The Blackcoat’s Daughter [2015] is a supernatural psychological horror film written and directed by Osgood Perkins that proves an exciting new talent that will add to another banner year for horror cinema. The film is a typical debut in that its director quotes freely from his favorite genre classics. To paraphrase one of its characters, this kind of borrowing amounts to a “conduct expectation,”, particularly for the filmmakers behind scary movies. Perkins succeeds, however, in both establishing and maintaining an all-encompassing, unrelenting disquiet that’s anything but typical.
February: I attended a small college located just a short drive from New York’s Adirondack State Park. Throughout the grueling, sometimes eight-month winters, the landscape, so remarkable during the other four, would mingle with the gray and brown expanses of the Rust Belt to exude a lonely, desolate, and inescapable melancholy. Obviously, my collegiate days may have preconditioned me to appreciate this film’s particularly icy brand of terror.

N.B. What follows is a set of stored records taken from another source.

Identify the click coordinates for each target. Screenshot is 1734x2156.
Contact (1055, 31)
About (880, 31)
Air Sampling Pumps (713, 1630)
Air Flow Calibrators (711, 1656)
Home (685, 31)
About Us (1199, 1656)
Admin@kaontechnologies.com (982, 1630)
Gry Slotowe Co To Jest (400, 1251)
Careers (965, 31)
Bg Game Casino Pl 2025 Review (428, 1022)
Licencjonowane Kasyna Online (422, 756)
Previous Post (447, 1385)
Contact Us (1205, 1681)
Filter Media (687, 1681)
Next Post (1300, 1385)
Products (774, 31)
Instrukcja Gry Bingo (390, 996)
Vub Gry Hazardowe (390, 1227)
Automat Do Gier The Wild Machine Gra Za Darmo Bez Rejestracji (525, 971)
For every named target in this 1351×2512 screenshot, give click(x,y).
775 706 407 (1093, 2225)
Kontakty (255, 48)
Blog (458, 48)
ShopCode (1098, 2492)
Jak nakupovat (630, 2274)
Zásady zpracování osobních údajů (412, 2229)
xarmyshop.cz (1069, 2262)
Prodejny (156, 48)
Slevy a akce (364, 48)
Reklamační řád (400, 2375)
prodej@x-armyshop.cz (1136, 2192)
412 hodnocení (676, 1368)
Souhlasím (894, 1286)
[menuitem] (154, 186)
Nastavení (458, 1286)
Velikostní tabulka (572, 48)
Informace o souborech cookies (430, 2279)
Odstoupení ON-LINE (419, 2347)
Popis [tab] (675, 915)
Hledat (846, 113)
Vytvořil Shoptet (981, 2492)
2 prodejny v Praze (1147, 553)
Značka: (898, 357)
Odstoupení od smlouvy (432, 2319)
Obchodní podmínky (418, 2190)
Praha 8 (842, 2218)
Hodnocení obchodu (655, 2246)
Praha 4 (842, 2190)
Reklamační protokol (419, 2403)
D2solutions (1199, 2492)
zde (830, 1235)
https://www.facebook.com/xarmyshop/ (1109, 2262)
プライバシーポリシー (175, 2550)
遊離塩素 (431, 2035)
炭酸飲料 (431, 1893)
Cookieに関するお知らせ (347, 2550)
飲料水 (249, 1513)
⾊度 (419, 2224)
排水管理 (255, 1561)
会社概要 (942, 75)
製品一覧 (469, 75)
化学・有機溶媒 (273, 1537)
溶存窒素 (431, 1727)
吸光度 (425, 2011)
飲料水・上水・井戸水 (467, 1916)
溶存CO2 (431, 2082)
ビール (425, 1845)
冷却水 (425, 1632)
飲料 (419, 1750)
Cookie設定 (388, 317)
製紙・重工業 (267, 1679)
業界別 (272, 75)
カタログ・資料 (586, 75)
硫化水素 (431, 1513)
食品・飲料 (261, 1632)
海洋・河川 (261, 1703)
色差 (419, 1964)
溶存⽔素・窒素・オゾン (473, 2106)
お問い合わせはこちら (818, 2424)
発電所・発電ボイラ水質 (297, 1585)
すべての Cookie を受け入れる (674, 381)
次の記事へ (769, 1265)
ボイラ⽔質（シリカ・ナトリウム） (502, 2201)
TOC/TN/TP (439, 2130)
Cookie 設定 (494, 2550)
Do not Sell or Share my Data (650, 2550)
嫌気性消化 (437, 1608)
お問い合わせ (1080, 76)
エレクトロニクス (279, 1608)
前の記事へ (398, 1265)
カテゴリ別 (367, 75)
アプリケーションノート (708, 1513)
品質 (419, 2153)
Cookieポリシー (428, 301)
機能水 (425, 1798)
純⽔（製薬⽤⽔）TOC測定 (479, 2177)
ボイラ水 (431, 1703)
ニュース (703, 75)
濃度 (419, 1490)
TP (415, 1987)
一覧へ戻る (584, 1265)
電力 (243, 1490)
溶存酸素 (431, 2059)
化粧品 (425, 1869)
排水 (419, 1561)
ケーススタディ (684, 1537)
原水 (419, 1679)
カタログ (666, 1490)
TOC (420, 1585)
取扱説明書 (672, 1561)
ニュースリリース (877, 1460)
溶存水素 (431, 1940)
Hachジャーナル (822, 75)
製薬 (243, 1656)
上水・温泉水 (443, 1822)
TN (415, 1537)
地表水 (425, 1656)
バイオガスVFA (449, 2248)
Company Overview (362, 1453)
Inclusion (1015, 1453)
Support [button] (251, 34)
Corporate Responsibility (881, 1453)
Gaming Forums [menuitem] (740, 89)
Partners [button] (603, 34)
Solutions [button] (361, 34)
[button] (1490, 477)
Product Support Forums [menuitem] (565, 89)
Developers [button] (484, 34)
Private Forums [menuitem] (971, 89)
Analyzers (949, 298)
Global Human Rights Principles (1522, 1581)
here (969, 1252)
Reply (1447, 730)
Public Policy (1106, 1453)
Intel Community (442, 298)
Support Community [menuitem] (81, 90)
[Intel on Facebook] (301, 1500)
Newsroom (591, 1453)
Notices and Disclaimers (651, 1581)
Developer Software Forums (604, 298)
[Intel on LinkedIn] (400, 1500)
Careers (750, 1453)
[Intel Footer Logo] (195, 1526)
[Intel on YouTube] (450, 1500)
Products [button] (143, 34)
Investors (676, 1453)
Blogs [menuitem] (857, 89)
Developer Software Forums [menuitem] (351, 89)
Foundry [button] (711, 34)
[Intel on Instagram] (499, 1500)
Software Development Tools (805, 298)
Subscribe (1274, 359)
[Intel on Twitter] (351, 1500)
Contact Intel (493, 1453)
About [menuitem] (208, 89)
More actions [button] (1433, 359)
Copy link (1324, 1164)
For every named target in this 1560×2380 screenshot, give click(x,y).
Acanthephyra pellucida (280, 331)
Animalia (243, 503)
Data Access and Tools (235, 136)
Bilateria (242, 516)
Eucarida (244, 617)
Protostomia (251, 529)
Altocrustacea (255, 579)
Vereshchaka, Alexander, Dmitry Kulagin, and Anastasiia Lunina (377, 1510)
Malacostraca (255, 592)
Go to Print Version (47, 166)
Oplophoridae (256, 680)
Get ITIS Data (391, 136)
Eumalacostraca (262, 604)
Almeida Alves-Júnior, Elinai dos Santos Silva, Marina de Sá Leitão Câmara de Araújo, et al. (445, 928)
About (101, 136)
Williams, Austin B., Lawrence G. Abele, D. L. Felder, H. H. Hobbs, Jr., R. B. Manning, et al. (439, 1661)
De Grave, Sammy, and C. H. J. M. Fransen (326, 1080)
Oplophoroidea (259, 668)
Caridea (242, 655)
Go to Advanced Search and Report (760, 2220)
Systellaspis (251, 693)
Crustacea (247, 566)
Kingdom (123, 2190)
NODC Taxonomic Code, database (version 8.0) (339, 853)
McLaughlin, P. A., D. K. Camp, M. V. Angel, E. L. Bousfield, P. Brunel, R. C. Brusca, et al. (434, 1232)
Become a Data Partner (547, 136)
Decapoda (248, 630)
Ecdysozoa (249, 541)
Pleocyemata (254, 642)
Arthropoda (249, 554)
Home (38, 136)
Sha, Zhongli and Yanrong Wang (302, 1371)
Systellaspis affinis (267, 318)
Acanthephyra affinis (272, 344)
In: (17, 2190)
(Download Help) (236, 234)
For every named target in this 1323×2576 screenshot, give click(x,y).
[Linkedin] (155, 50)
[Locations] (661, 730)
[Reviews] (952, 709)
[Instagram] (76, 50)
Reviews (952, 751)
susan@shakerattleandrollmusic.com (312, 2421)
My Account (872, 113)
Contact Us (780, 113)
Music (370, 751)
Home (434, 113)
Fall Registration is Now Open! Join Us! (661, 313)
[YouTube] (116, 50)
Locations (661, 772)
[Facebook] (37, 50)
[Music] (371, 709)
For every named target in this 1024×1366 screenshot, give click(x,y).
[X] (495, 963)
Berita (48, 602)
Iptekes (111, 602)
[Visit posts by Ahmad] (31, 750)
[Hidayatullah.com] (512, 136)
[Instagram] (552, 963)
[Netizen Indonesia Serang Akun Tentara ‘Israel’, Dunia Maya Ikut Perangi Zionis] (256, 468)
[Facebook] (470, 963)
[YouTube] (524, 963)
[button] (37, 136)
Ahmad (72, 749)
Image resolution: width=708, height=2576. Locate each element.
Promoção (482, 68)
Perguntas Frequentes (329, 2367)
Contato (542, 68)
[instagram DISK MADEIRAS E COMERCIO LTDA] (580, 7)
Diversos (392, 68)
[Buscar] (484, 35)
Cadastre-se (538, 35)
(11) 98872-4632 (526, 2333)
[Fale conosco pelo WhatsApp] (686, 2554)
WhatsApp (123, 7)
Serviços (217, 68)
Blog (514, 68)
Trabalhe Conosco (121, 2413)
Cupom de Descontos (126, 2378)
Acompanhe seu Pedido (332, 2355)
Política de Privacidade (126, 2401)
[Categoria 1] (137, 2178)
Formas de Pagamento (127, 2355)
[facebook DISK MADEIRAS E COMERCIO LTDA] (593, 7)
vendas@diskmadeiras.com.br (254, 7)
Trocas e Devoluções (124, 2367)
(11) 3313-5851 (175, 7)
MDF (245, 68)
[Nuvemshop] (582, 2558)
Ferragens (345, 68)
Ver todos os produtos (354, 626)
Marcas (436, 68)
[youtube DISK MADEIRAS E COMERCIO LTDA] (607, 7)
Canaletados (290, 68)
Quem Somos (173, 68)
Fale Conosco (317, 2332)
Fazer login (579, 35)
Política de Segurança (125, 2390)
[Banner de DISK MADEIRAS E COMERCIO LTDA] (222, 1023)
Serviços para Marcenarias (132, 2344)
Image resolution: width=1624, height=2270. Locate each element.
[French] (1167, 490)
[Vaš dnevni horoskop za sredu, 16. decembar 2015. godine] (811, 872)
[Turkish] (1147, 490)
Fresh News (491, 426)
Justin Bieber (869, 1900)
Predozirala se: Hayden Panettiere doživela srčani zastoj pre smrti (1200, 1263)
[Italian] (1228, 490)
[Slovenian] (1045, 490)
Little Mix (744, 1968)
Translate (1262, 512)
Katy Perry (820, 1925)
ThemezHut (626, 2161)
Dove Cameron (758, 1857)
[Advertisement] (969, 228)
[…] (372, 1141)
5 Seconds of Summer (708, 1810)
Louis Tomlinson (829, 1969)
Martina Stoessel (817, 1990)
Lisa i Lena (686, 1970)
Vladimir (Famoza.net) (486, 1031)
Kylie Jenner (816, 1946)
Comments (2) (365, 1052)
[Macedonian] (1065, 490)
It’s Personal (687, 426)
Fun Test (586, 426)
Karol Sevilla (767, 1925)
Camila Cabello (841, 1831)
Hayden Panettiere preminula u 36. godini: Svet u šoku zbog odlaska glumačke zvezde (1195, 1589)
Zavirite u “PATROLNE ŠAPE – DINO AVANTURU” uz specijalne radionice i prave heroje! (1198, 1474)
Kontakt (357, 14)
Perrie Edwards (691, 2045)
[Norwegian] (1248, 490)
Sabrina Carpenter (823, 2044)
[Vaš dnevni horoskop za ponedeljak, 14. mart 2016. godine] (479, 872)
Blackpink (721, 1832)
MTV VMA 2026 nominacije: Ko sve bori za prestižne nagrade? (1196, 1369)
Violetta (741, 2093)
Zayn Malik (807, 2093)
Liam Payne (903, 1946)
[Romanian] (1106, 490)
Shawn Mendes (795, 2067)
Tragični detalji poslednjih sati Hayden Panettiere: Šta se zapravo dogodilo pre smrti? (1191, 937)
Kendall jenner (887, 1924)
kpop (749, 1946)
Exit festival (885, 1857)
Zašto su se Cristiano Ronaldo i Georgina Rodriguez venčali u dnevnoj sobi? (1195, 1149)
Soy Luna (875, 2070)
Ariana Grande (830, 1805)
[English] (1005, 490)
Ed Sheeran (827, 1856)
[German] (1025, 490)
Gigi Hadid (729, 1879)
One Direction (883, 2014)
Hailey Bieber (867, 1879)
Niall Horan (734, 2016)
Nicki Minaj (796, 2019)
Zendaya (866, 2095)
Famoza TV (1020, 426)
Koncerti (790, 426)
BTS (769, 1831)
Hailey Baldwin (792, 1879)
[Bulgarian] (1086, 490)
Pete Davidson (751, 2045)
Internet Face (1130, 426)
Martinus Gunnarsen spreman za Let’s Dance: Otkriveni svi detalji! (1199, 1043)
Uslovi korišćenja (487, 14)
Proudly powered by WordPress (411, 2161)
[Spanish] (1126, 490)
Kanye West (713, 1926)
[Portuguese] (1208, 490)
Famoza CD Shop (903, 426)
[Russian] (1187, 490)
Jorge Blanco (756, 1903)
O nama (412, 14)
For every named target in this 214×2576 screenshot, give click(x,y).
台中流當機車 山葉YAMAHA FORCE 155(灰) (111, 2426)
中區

Though he staged it in Ottawa, Perkins sets his diabolical narrative at an all-girls, Catholic boarding school somewhere in Upstate New York as February draws closer. With the help of his brother Elvis’ eerie score and Julie Kirkwood’s stark, suggestive imagery, he captures the region’s wintry gloom and its vague, ubiquitous sense of dread.
“We Can’t Let you Live Here:” At the prestigious Bramford School, a mid-term break has just begun. Following an assembly, eager parents arrive to reunite with their children. Gradually, they leave, and happy scenes are replaced by an air of quiet isolation. Soon, a more mysterious quality, one that borders on menace, begins to emanate from the cold walls of lonely buildings. Only two students remain to observe these changes and feel their chilling effect. Kat (Kiernan Shipka), a first-year student, seems easily the more susceptible of the two. Without a phone, she’s totally oblivious to her parents’ whereabouts. Shipka more than delivers on the promise of her many years as television’s Sally Draper. Her bedeviled, enigmatic performance haunts the frame and suggests a special feeling for the rhythms of this genre. Kat’s companion, Rose (Lucy Boynton) knows her parents should arrive tomorrow. Feeling little fear of her own, she exploits her young peer’s unease with urban legends about devil worship on campus. Like Kat, the viewer has seen, heard, and felt enough by this point to wonder if they should take these tales seriously.
“You are Not Welcome Here:” Many critics and moviegoers have already doomed the film by calling it a ‘slow burn.’ The misleading label often suggests an outright lack of fright, and could very well lead scare-hungry horror fans to avoid this gem entirely. Perkins certainly demurs when it comes to bloody violence. He does not, however, take his time in introducing the film’s pervasive nightmarish qualities. Even the least discerning viewer would agree: it’s immediately apparent that something is not right. The film’s every element exploits the viewer’s impulse to make dark corners look like lurking threats, and creaking floorboards sound like certain doom. Kirkwood’s pans and compositions leave potential horrors unseen, the roiling score sounds perpetually ominous, and every actor appears committed to concealing some horrific secret. For much of its running time, The Blackcoat’s Daughter provokes moments of outright terror with the kind of subtlety and off-kilter awfulness that phrases like “slow burn” can’t begin to describe. Perkin’s earns nearly every deliberate and ambiguous second.
“Don’t Go:” Unfortunately, the film loses some ambiguity, and, as a result, a good deal of nuance when its separate narrative streams finally converge. Kat and Lucy share the screen with a third young woman whose name provides the title for the second of its three chapters. Joan (Emma Roberts), too, appears troubled by an unknown force. More strangely, she is determinedly making her way across the snowy center of the state toward Bramford. Roberts, a genre veteran, delivers a performance that’s often decidedly less subtle than the film and performances around it. Her facial tics and plainly disturbed mien threaten to change the film into a less inscrutable chiller well before its climax. Like another three-part horror debut - Nicolas Pesce’s The Eyes of My Mother, Perkins’ film falters partially because its threats are far less unsettling once they’ve been fully literalized. For Perkins, this means increasingly blunt scripting (a character says, “Hail Satan”), more brazen homages (Surprise! Anthony Perkins’ son has seen Psycho), and a gory crescendo that almost, but not quite, manages to undermine the atmospheric tension before it.
Though he cannot avoid some third-act troubles, Osgood Perkins distinguishes himself as a promising new director with The Blackcoat’s Daughter. Emphasizing the quiet sadness beneath his character’s anger and fear, he crafts a film that possesses the mind like a vengeful spirit.